▶ Activity:
Type the entries out once more. Match them exactly.

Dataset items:
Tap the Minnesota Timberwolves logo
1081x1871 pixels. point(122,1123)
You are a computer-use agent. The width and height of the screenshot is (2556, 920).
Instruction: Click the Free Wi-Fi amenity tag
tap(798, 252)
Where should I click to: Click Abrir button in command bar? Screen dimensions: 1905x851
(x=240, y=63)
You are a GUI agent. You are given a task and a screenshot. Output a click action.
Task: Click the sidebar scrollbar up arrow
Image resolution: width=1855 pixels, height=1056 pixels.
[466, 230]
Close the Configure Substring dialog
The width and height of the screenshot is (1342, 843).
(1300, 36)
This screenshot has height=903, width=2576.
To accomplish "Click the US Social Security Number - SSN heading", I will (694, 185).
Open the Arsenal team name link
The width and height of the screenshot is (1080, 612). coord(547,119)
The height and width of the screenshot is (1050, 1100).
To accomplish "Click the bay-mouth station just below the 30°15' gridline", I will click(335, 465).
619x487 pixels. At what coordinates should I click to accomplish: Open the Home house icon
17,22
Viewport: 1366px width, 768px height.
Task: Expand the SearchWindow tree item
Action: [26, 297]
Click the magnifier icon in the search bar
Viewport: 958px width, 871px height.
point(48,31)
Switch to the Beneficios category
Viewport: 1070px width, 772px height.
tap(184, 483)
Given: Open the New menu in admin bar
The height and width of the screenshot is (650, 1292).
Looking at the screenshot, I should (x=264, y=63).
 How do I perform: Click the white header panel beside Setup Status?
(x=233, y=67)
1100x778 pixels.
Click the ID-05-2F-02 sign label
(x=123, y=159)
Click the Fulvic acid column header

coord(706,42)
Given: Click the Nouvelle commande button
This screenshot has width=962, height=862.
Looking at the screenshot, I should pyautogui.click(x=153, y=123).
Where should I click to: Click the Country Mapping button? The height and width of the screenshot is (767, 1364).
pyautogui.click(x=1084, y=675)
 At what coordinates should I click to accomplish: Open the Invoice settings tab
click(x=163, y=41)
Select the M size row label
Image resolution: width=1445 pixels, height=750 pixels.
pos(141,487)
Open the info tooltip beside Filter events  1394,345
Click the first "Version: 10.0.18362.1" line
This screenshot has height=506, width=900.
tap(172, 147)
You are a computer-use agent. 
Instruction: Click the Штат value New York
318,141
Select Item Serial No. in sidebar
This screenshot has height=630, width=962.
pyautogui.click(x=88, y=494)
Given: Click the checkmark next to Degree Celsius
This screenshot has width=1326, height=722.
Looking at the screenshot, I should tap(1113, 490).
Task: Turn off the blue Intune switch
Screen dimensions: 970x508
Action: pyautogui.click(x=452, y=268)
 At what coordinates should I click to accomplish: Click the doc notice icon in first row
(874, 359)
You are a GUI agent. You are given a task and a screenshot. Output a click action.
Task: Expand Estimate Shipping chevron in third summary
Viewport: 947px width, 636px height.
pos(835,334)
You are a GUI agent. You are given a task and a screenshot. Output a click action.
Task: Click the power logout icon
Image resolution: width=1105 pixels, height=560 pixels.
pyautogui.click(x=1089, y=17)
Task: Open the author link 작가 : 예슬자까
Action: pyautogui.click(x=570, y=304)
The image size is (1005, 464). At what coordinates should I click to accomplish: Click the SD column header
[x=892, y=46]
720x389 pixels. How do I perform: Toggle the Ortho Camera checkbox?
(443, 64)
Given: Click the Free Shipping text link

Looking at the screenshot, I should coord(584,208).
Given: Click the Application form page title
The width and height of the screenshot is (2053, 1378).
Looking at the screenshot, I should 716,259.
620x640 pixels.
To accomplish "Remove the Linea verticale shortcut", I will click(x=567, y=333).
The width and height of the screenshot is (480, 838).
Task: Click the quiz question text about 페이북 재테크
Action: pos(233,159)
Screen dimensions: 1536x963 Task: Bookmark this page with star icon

▶ Result for this exercise:
Tap the Minnesota Timberwolves logo
1081x1871 pixels. point(122,1123)
You are a computer-use agent. The width and height of the screenshot is (2556, 920).
Instruction: Click the Free Wi-Fi amenity tag
tap(798, 252)
Where should I click to: Click Abrir button in command bar? Screen dimensions: 1905x851
(x=240, y=63)
You are a GUI agent. You are given a task and a screenshot. Output a click action.
Task: Click the sidebar scrollbar up arrow
Image resolution: width=1855 pixels, height=1056 pixels.
[466, 230]
Close the Configure Substring dialog
The width and height of the screenshot is (1342, 843).
(1300, 36)
This screenshot has height=903, width=2576.
To accomplish "Click the US Social Security Number - SSN heading", I will (694, 185).
Open the Arsenal team name link
The width and height of the screenshot is (1080, 612). coord(547,119)
The height and width of the screenshot is (1050, 1100).
To accomplish "Click the bay-mouth station just below the 30°15' gridline", I will click(335, 465).
619x487 pixels. At what coordinates should I click to accomplish: Open the Home house icon
17,22
Viewport: 1366px width, 768px height.
Task: Expand the SearchWindow tree item
Action: [26, 297]
Click the magnifier icon in the search bar
Viewport: 958px width, 871px height.
point(48,31)
Switch to the Beneficios category
Viewport: 1070px width, 772px height.
tap(184, 483)
Given: Open the New menu in admin bar
The height and width of the screenshot is (650, 1292).
Looking at the screenshot, I should (x=264, y=63).
 How do I perform: Click the white header panel beside Setup Status?
(x=233, y=67)
1100x778 pixels.
Click the ID-05-2F-02 sign label
(x=123, y=159)
Click the Fulvic acid column header

coord(706,42)
Given: Click the Nouvelle commande button
This screenshot has width=962, height=862.
Looking at the screenshot, I should pyautogui.click(x=153, y=123).
Where should I click to: Click the Country Mapping button? The height and width of the screenshot is (767, 1364).
pyautogui.click(x=1084, y=675)
 At what coordinates should I click to accomplish: Open the Invoice settings tab
click(x=163, y=41)
Select the M size row label
Image resolution: width=1445 pixels, height=750 pixels.
pos(141,487)
Open the info tooltip beside Filter events  1394,345
Click the first "Version: 10.0.18362.1" line
This screenshot has height=506, width=900.
tap(172, 147)
You are a computer-use agent. 
Instruction: Click the Штат value New York
318,141
Select Item Serial No. in sidebar
This screenshot has height=630, width=962.
pyautogui.click(x=88, y=494)
Given: Click the checkmark next to Degree Celsius
This screenshot has width=1326, height=722.
Looking at the screenshot, I should tap(1113, 490).
Task: Turn off the blue Intune switch
Screen dimensions: 970x508
Action: pyautogui.click(x=452, y=268)
 At what coordinates should I click to accomplish: Click the doc notice icon in first row
(874, 359)
You are a GUI agent. You are given a task and a screenshot. Output a click action.
Task: Expand Estimate Shipping chevron in third summary
Viewport: 947px width, 636px height.
pos(835,334)
You are a GUI agent. You are given a task and a screenshot. Output a click action.
Task: Click the power logout icon
Image resolution: width=1105 pixels, height=560 pixels.
pyautogui.click(x=1089, y=17)
Task: Open the author link 작가 : 예슬자까
Action: pyautogui.click(x=570, y=304)
The image size is (1005, 464). At what coordinates should I click to accomplish: Click the SD column header
[x=892, y=46]
720x389 pixels. How do I perform: Toggle the Ortho Camera checkbox?
(443, 64)
Given: Click the Free Shipping text link

Looking at the screenshot, I should coord(584,208).
Given: Click the Application form page title
The width and height of the screenshot is (2053, 1378).
Looking at the screenshot, I should 716,259.
620x640 pixels.
To accomplish "Remove the Linea verticale shortcut", I will click(x=567, y=333).
The width and height of the screenshot is (480, 838).
Task: Click the quiz question text about 페이북 재테크
Action: pos(233,159)
Screen dimensions: 1536x963 Task: Bookmark this page with star icon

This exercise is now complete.